*Provided data:*

>>>>

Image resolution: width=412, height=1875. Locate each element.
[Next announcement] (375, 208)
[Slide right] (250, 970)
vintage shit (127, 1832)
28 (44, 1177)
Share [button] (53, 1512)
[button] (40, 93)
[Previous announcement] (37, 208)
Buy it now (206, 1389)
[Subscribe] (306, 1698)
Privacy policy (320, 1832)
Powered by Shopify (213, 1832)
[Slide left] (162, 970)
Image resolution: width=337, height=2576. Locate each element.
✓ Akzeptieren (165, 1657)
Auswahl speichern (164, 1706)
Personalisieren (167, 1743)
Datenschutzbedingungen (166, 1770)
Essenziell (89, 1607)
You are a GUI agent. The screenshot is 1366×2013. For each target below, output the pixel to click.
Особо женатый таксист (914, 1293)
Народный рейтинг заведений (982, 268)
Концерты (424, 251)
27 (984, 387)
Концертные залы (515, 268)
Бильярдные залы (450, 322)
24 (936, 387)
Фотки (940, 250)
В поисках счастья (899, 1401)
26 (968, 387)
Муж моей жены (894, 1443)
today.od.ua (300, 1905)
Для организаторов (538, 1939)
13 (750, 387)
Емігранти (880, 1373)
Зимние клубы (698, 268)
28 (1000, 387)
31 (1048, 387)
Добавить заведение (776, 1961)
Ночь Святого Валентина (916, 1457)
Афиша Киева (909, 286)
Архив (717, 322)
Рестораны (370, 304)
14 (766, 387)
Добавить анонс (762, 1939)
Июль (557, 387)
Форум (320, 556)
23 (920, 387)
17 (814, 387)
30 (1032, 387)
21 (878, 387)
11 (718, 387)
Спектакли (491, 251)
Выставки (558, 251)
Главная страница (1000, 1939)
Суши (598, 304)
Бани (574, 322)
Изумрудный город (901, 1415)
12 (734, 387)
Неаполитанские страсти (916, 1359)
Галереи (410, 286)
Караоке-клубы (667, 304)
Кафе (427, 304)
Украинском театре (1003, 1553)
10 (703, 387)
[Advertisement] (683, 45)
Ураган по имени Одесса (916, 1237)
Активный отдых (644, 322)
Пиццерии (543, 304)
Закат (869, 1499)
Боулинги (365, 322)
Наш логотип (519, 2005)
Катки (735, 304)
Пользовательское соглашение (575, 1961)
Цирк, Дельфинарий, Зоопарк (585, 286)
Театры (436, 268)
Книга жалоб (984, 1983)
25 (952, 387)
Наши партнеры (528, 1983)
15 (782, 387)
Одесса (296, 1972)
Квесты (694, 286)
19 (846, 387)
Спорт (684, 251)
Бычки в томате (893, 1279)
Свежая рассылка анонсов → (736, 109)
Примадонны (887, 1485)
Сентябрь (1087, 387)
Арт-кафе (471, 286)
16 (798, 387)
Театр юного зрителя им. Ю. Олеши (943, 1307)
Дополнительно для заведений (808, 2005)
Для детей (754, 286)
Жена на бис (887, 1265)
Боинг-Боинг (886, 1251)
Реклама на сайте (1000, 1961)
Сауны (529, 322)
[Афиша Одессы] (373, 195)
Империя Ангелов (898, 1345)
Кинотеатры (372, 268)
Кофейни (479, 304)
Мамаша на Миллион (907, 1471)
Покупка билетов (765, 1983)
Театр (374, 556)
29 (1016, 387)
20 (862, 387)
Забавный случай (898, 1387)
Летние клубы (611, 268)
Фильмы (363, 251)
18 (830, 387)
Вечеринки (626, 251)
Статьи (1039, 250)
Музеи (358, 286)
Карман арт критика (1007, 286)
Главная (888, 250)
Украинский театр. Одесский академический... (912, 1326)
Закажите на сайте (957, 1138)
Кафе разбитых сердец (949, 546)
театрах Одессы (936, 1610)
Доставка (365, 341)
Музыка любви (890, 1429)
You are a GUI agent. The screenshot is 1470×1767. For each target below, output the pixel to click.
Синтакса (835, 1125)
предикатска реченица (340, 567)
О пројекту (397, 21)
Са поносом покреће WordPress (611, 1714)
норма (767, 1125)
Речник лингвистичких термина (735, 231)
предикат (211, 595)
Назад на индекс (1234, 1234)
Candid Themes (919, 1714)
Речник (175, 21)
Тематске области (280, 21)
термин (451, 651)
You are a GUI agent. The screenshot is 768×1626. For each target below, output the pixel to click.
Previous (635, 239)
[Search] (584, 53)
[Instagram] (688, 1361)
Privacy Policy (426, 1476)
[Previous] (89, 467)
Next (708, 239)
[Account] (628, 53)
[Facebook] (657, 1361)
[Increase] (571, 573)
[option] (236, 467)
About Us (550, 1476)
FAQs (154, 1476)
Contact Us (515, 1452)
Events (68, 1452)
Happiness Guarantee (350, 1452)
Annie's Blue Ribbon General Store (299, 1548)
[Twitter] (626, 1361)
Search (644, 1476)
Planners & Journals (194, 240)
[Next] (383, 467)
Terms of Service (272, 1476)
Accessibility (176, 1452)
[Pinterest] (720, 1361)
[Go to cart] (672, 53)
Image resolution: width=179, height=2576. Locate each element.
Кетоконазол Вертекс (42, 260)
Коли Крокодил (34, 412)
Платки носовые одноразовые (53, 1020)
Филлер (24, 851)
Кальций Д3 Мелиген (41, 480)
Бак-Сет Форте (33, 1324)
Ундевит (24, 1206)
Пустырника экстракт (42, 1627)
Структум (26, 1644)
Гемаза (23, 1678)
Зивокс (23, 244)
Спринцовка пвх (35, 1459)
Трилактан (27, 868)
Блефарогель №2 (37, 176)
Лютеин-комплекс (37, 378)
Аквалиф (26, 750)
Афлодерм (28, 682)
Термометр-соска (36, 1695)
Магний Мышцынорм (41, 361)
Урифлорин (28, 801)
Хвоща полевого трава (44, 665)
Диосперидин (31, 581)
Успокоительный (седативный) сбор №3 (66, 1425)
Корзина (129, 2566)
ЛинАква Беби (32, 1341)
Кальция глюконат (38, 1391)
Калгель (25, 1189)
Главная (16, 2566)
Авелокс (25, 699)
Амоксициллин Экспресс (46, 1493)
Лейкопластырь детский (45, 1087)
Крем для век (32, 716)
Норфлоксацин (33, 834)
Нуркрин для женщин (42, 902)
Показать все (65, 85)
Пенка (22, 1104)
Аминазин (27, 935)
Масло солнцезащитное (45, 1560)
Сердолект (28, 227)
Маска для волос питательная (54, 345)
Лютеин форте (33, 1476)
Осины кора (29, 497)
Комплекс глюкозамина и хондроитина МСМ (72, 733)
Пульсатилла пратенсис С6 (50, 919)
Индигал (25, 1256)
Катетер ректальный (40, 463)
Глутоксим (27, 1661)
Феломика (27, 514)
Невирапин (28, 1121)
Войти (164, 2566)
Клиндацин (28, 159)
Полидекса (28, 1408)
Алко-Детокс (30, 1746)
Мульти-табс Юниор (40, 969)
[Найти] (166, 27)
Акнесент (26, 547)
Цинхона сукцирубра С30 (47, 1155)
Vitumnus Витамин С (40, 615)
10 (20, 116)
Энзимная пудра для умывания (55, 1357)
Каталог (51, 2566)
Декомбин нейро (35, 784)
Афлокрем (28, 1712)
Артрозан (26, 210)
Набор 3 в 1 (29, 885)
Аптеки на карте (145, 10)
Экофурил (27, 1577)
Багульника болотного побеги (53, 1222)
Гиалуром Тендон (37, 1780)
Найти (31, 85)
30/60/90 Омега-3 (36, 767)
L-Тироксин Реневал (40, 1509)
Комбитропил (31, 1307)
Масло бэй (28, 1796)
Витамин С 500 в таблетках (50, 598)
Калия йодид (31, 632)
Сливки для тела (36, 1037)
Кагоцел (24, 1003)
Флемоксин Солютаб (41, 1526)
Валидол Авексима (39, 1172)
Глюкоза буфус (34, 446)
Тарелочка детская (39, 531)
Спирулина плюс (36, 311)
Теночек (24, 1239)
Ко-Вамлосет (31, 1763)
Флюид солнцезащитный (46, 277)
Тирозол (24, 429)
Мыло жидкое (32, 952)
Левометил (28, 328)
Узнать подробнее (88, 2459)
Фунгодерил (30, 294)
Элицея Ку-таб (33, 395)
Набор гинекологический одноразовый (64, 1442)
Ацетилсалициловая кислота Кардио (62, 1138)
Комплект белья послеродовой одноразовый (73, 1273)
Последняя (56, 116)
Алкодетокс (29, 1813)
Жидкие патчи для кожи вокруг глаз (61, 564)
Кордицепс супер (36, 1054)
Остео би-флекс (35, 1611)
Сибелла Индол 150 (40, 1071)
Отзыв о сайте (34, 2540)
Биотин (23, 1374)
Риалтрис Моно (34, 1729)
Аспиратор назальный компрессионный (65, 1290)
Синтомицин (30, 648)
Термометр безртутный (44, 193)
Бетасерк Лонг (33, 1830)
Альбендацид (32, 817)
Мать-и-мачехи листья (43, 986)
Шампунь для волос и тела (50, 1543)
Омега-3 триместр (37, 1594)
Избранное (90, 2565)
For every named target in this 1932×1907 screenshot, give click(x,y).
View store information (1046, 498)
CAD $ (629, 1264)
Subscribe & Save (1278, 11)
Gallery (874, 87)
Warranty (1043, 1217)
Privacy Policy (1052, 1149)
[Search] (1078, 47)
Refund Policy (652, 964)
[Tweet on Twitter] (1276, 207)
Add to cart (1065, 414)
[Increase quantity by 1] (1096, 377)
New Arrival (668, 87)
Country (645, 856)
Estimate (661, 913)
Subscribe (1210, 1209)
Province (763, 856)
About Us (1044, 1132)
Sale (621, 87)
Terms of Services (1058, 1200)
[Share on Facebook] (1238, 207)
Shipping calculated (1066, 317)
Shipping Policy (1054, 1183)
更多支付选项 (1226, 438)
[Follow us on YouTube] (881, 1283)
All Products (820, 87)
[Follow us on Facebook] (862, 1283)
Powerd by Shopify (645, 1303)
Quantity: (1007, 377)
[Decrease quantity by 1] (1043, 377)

<<<<

*Assignment:* Copy each line of the listing that includes "Добавить".

*Output:*
Добавить заведение (776, 1961)
Добавить анонс (762, 1939)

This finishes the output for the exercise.